WORK INSTRUCTIONS: Copy every line of this listing word for word, leaving out the pictures.

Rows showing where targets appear
□ □ □ □ □
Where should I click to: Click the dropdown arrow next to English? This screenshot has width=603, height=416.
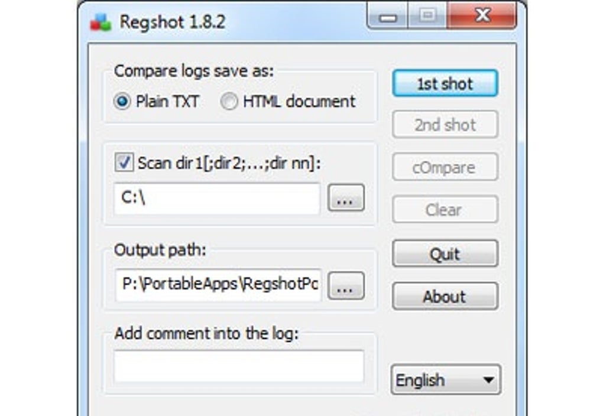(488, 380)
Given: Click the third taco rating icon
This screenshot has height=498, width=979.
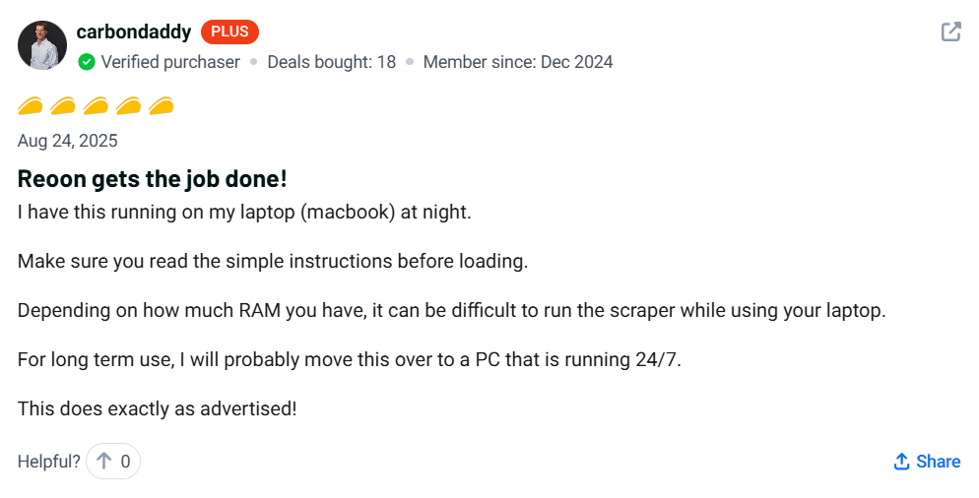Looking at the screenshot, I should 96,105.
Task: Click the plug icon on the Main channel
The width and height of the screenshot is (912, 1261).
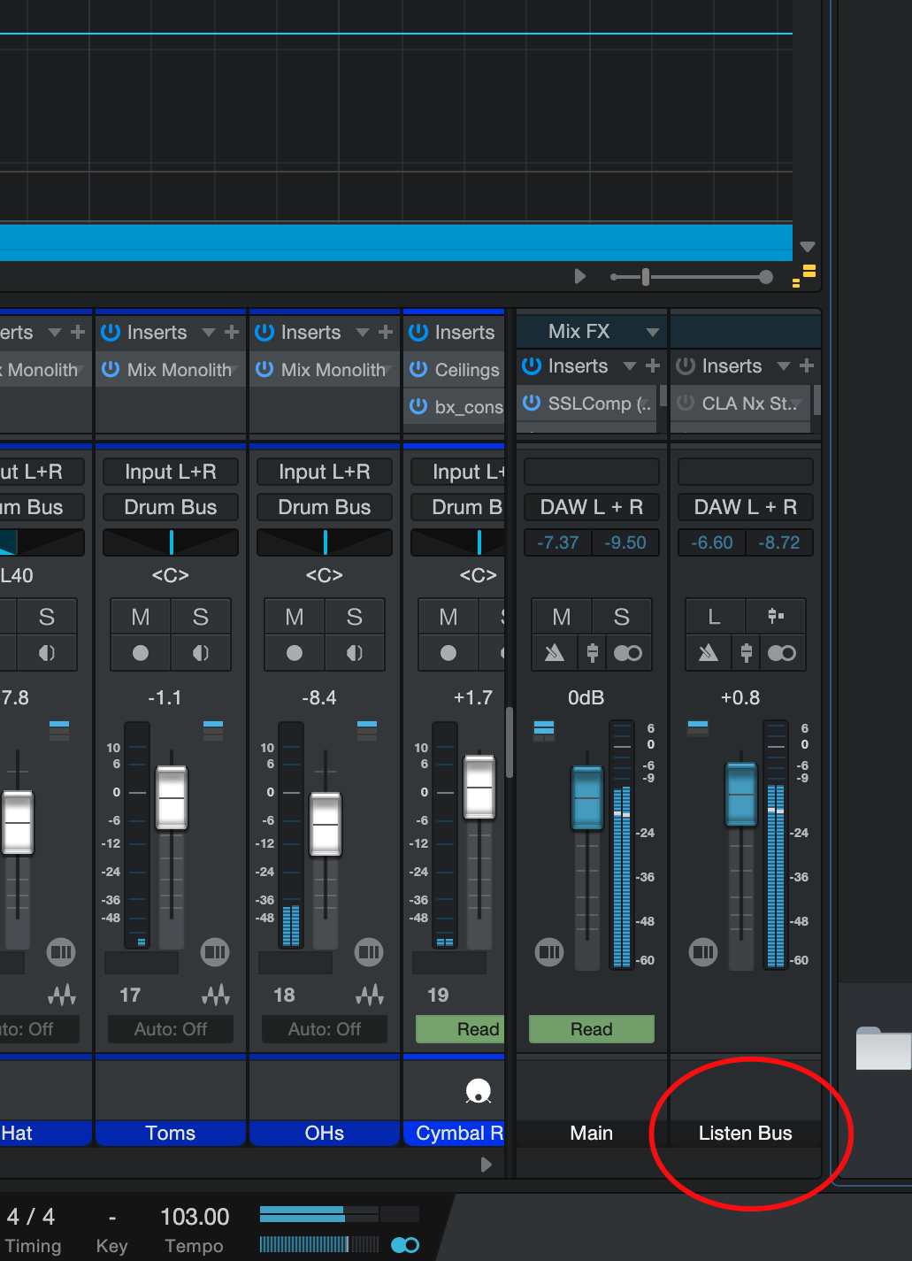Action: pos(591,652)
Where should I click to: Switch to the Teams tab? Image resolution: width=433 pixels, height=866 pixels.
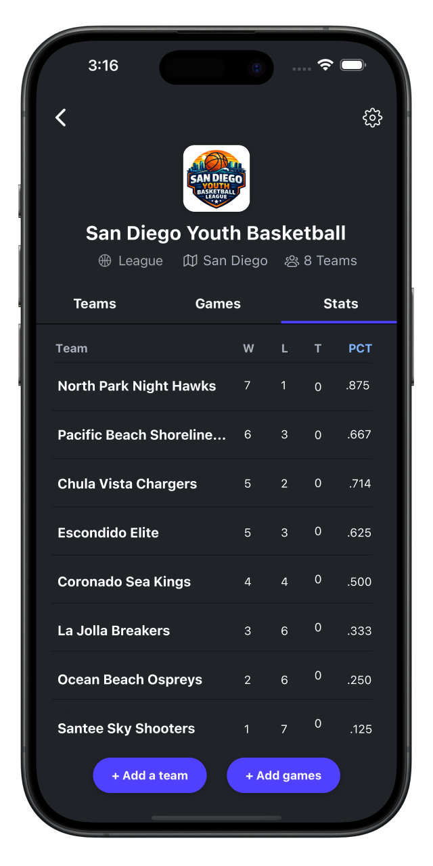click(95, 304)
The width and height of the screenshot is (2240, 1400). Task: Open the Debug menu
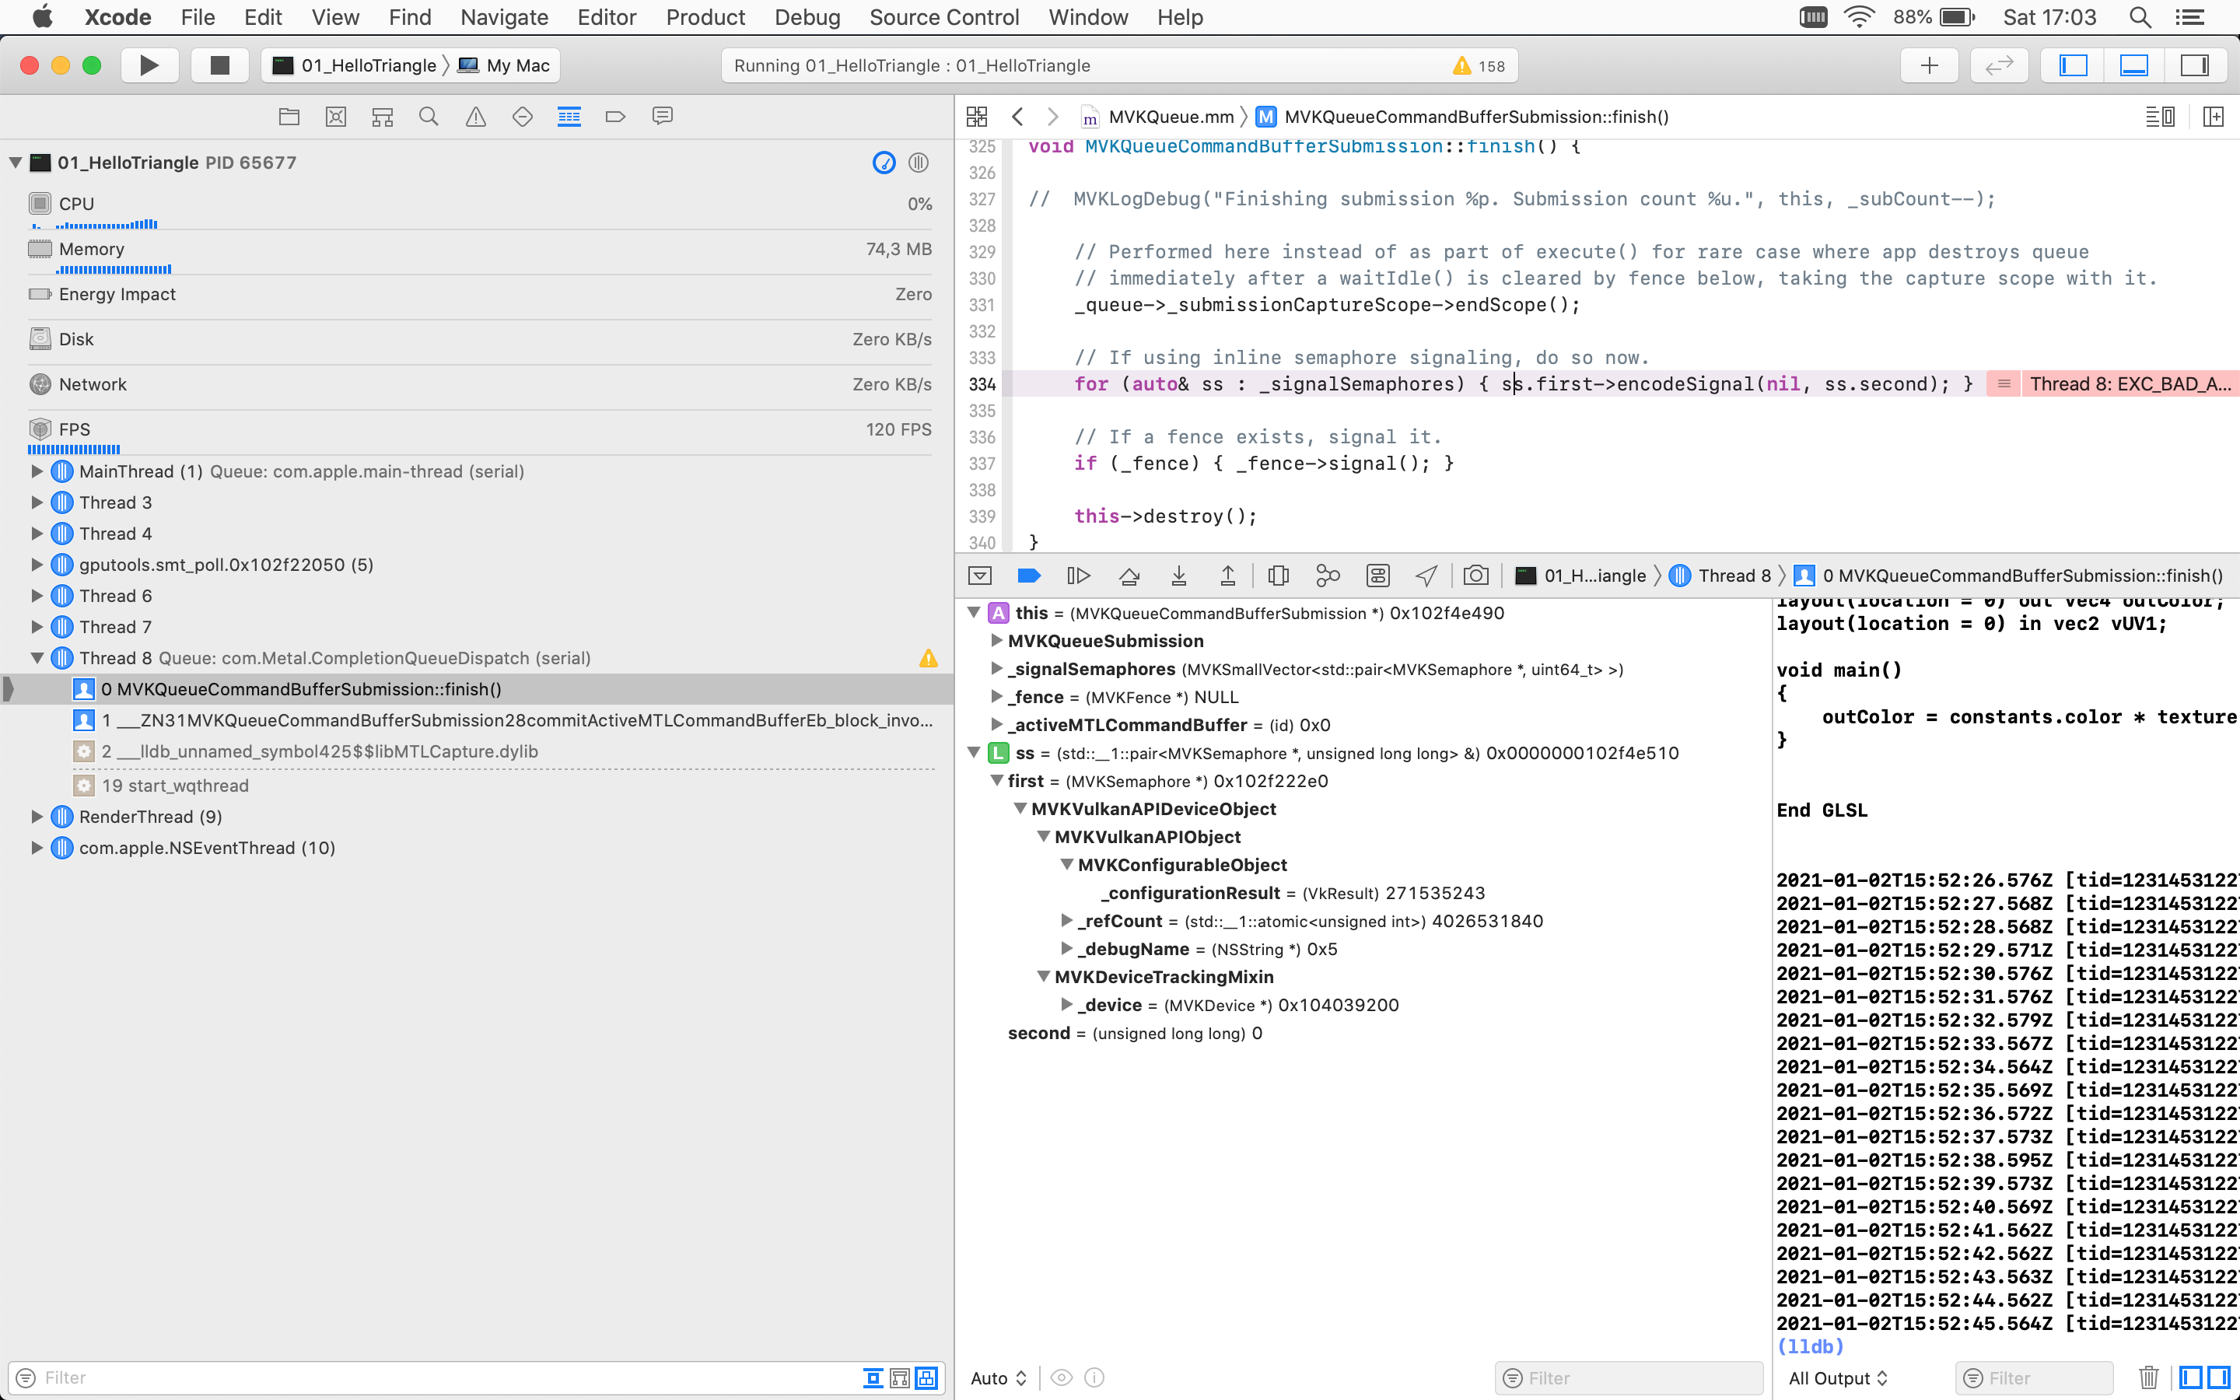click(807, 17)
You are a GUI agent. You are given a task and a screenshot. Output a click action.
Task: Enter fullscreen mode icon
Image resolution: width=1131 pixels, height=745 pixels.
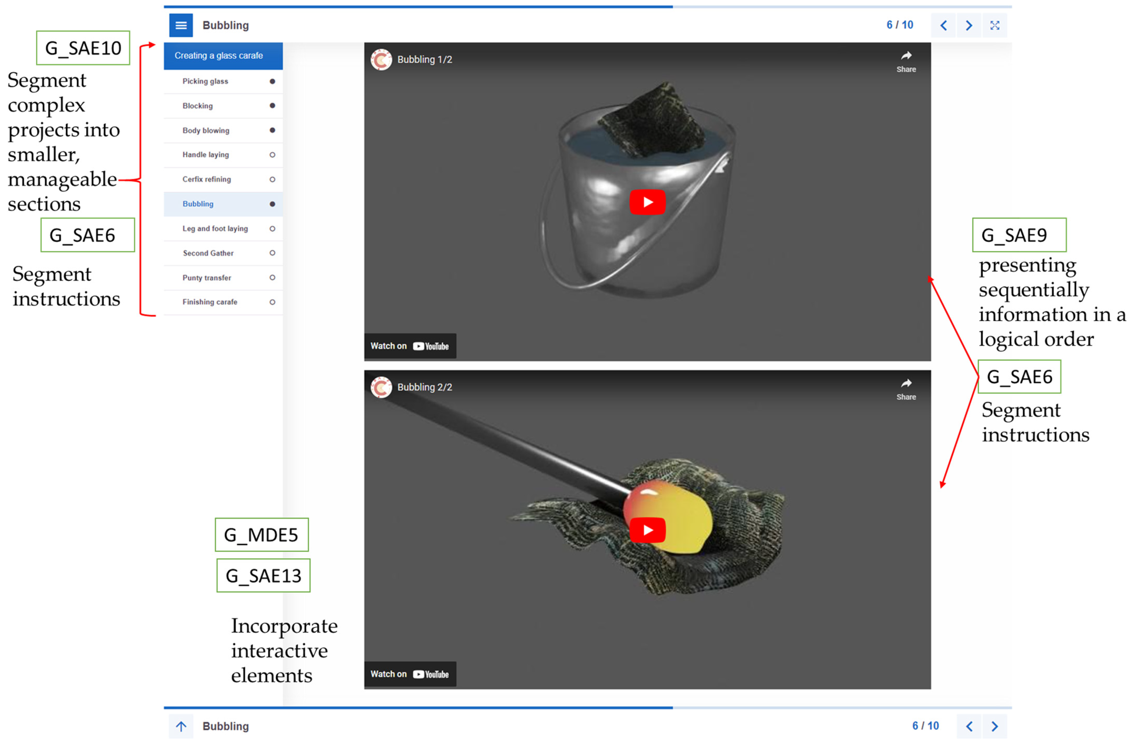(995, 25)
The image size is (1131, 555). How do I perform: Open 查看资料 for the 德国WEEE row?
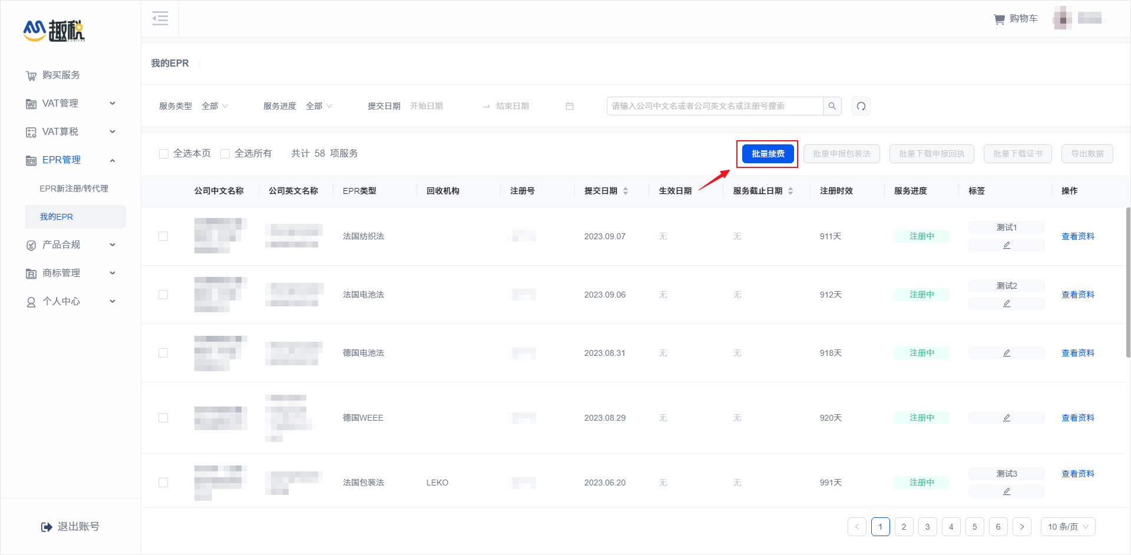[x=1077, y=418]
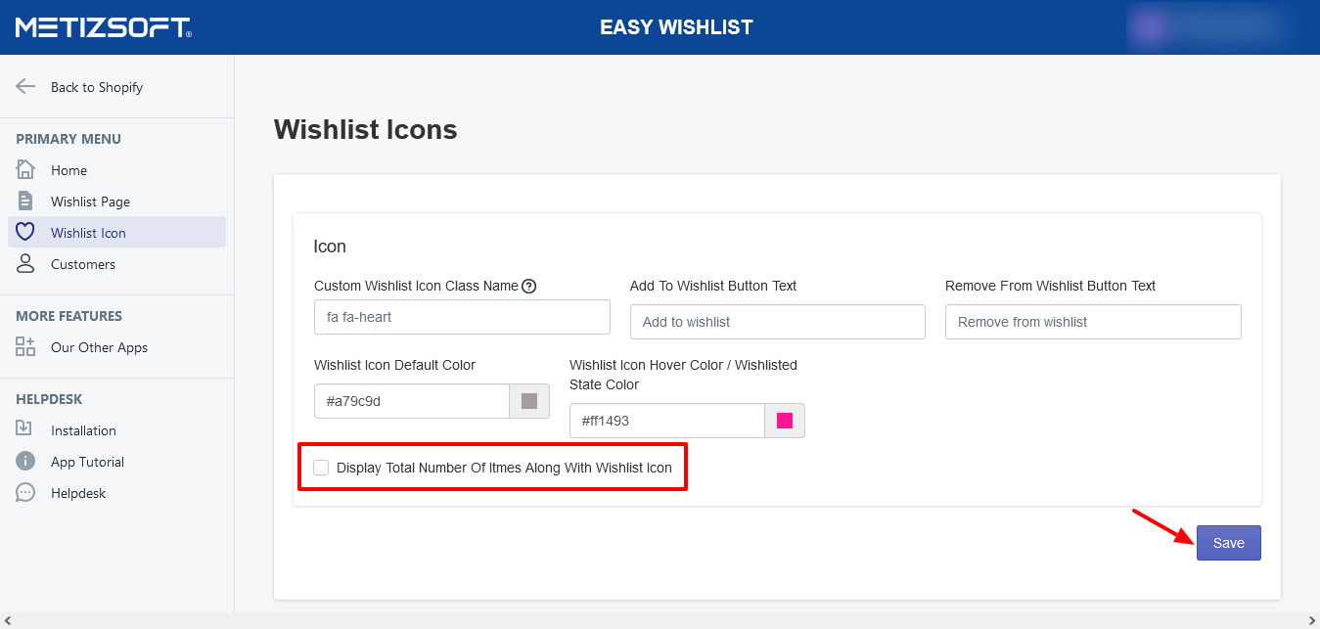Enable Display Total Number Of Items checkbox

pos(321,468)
□ □ □ □ □
WRITTEN RESPONSE:
Where should I click to: Click the dropdown arrow next to English? This screenshot has width=603, height=416.
(488, 380)
Given: Click the third taco rating icon
This screenshot has height=498, width=979.
Looking at the screenshot, I should 96,105.
Task: Click the plug icon on the Main channel
The width and height of the screenshot is (912, 1261).
Action: pos(591,652)
Where should I click to: Switch to the Teams tab? Image resolution: width=433 pixels, height=866 pixels.
click(95, 304)
The width and height of the screenshot is (2240, 1400). Task: Open the Debug menu
click(807, 17)
You are a GUI agent. You are given a task and a screenshot. Output a click action.
Task: Enter fullscreen mode icon
Image resolution: width=1131 pixels, height=745 pixels.
(995, 25)
The image size is (1131, 555). How do I perform: Open 查看资料 for the 德国WEEE row?
[x=1077, y=418]
Enable Display Total Number Of Items checkbox

pos(321,468)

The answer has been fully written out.